Ionis Pharmaceuticals said that its long-standing partner, Roche, will license and advance IONIS-FB-LRx, an investigational antisense medicine, into a phase 3 clinical study in patients with the rare and chronic kidney disease immunoglobulin A nephropathy.

Photo: Michael McCaleb, vice president, clinical development at Ionis

As a result, Ionis will receive $55 million from Roche for licensing IONIS-FB-LRx for IgAN and achieving a development milestone in the GOLDEN study, a phase 2 clinical study to determine whether the medicine can slow or halt the progression of geographic atrophy due to age-related macular degeneration, or AMD.

Roche will lead and be responsible for the phase 3 study of IONIS-FB-LRx in patients with IgAN and for future global development, regulatory and commercialization activities.

Immunoglobulin A nephropathy (IgAN) is an important cause of chronic kidney disease and renal failure. Also known as Berger’s disease, IgAN is characterized by deposition of IgA and Complement 3 (C3) activation products in the glomerular mesangium of the kidneys, resulting in inflammation and tissue damage. Although IgAN may occur at any age, it generally presents in the second or third decade of life. The clinical presentation, disease progression and histologic findings are highly variable among affected individuals. Current therapies are aimed at reduction of protein levels in the urine with administration of angiotensin inhibitors and control of blood pressure. Sometimes immunosuppressive therapies are given; however, this practice is not universally accepted.

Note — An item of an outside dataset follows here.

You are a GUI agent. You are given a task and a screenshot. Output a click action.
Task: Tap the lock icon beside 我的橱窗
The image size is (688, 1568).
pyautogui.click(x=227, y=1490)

IONIS-FB-LRx, an antisense drug using Ionis’ advanced LIgand Conjugated Antisense (LICA) technology, reduces the production of FB, a key protein in the complement innate immune system. FB is predominately produced in the liver and circulates throughout the vascular system, including vessels in the eye and kidney. This complement protein plays a pivotal role in an innate immunogenic cascade that, when overactivated, has been associated with the development of several complement-mediated diseases.

In the phase 2 study, IONIS-FB-LRx demonstrated a favorable safety and tolerability profile. The study data are consistent with the clinical profile seen across Ionis’ other LICA programs, further validating how advancements in the company’s LIgand-Conjugated Antisense technology platform position Ionis to deliver potentially transformative treatments for a range of unmet medical needs. Data from the Phase 2 study of IONIS-FB-LRx in patients with IgAN has been submitted for presentation at an upcoming medical meeting.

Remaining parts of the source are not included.